F1新時代、2024年の焦点《中編》 角田裕毅4シーズン目で初の表彰台を掴めるか (3ページ目)

  • 米家峰起●取材・文 text by Yoneya Mineoki

 そのため、小松新代表は就任後さっそくチーム内のあらゆる人たちとの対話を始めました。マラネロにも飛んでこれまで直接話すことができなかった空力部門のスタッフ各個人とコミュニケーションを取り、どこに問題があったのかを把握することに努め、チームの方向性をひとつにまとめるように動いています。

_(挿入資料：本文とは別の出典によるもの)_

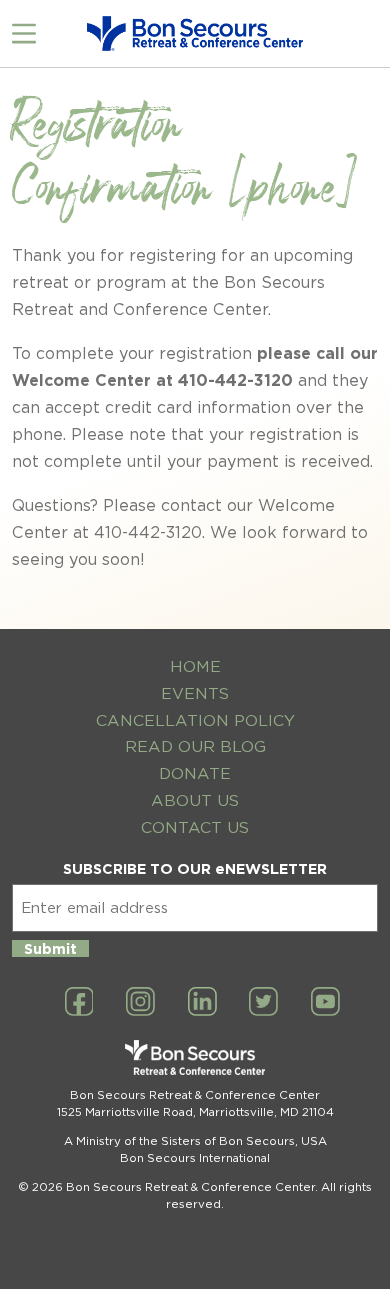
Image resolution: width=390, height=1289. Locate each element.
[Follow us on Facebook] (79, 1003)
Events (195, 693)
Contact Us (195, 827)
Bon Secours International (195, 1158)
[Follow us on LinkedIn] (202, 1003)
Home (195, 666)
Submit (50, 948)
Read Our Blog (195, 746)
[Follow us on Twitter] (263, 1003)
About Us (195, 800)
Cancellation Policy (195, 720)
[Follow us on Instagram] (140, 1003)
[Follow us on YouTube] (325, 1003)
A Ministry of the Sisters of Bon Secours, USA (195, 1141)
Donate (195, 773)
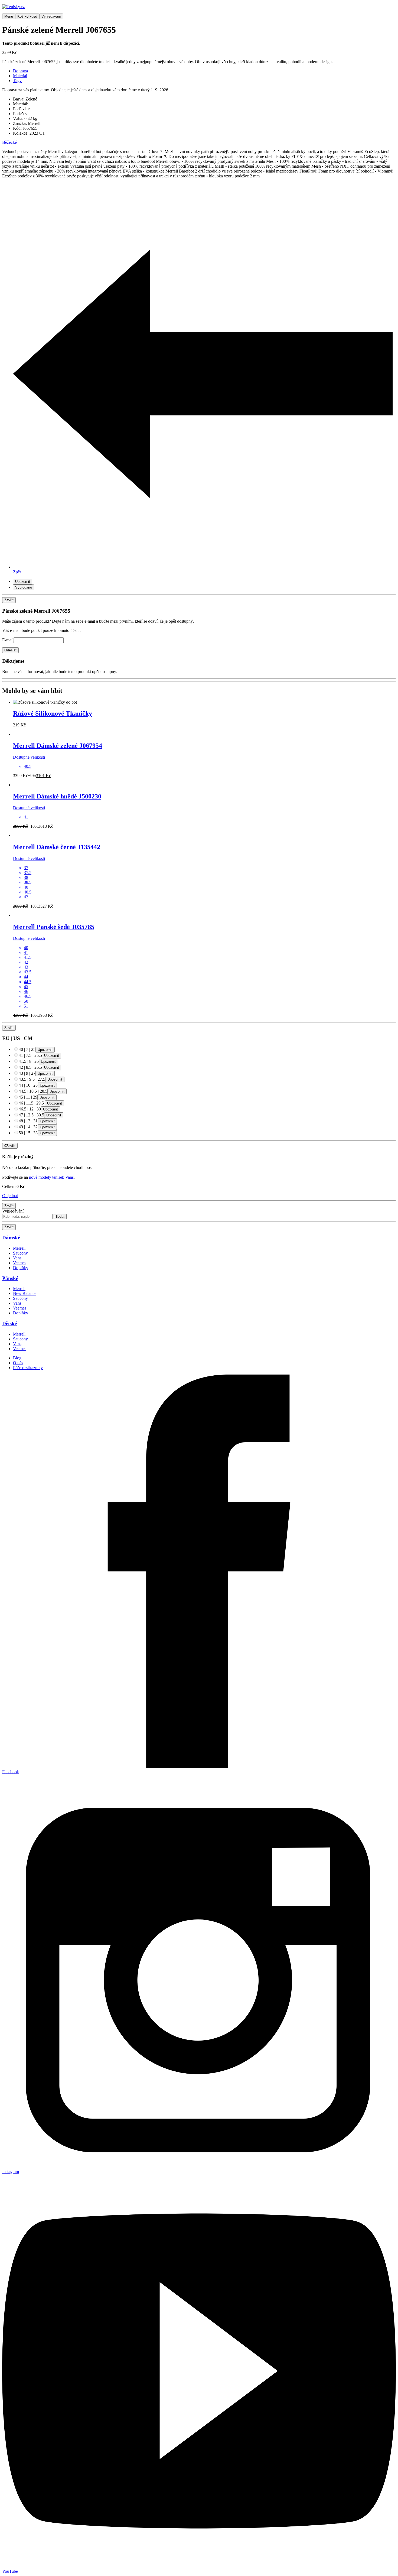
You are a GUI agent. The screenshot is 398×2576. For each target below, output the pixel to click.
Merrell (19, 1248)
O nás (18, 1362)
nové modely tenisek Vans (51, 1177)
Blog (17, 1358)
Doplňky (20, 1267)
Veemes (19, 1263)
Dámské (11, 1237)
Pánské (10, 1278)
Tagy (17, 80)
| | (27, 1049)
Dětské (9, 1323)
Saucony (20, 1253)
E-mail (8, 640)
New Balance (24, 1293)
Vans (17, 1258)
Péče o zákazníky (28, 1367)
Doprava (20, 71)
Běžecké (9, 142)
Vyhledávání (13, 1211)
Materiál (20, 75)
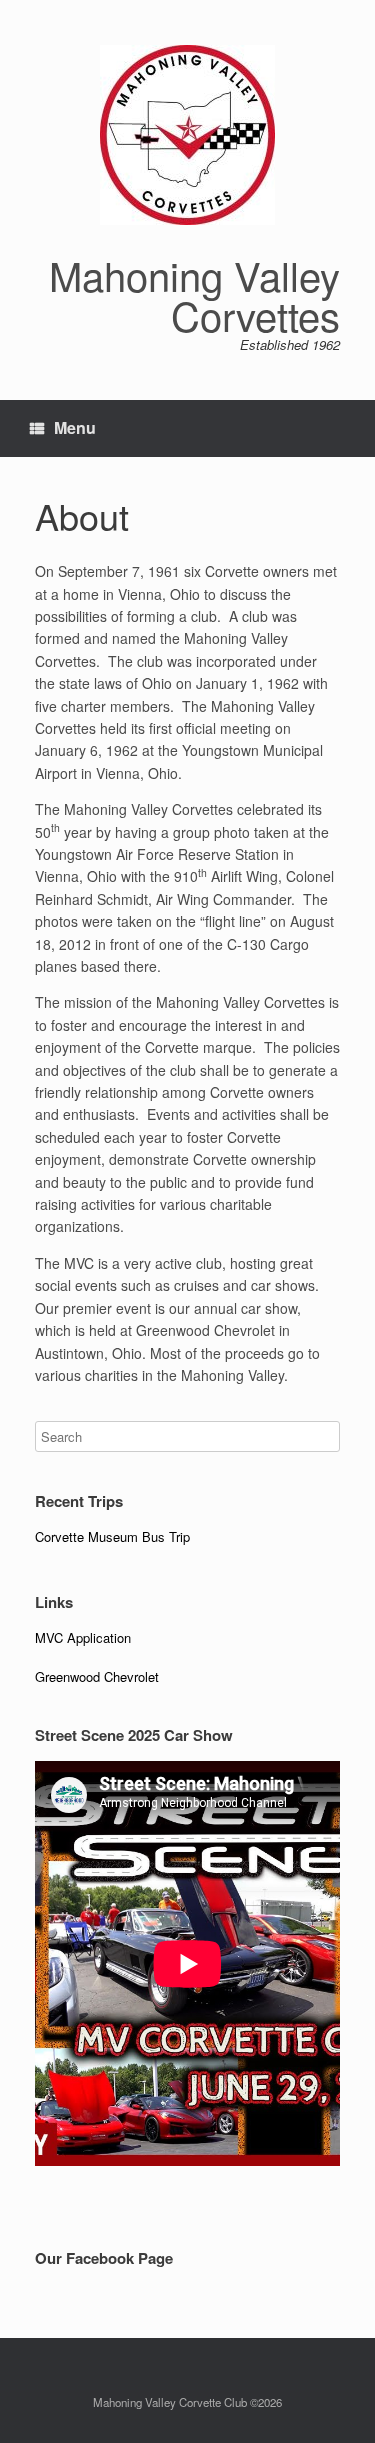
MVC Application (83, 1637)
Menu (75, 427)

 小松さん自身はとにかくレースが好きで、クルマを1000分の1秒でも速く走らせることが最優先、という人です。自分のメンツや権力闘争などはどうでもいいし、そういった阻害要因はチームから排除し、チームの全スタッフが小松さんと同じく「1000分の1秒でも速く走らせる」ということを最優先に動ける組織づくりを進めていくでしょう。

 小松さんは非常に頭がよく、論理的な考え方をする人。自分がやるべきはエンジニアとしての技術的な知見を使った組織づくりであり、専門外のスポンサー活動や他チームとの交渉ごとなどはそれを専門とする人に任せる、という意向もすでに明確にしています。

 そういう意味では、チーム代表になったからといって小松さんの立ち位置が大きく変わるわけではないと思います。むしろ、現場の技術トップというこれまでの立場からチーム全体の技術トップへと権限が拡大したと見るべきで、実質的にはテクニカルディレクターという立場です。

 ここまで述べてきたようなハース特有の環境や、予算の少なさといった難しさもあるとは思います。とはいえ、純粋に勝つことだけを最優先にレースをするというのは、レッドブルやメルセデスAMGなどが成功を収めトップチームに成長するうえで根幹となったフィロソフィであるので、小松新代表の手腕に期待したいところです。

【6】初優勝は生まれるか。新たなスター誕生に期待大

 2022年はカルロス・サインツ(フェラーリ)とジョージ・ラッセル(メルセデスAMG)が初優勝(サインツ=第10戦イギリスGP、ラッセル=第21戦サンパウロGP)を挙げたものの、2023年は初優勝が生まれず、"初モノ"はオスカー・ピアストリ(マクラーレン)の初表彰台獲得(第16戦日本GP)のみでした。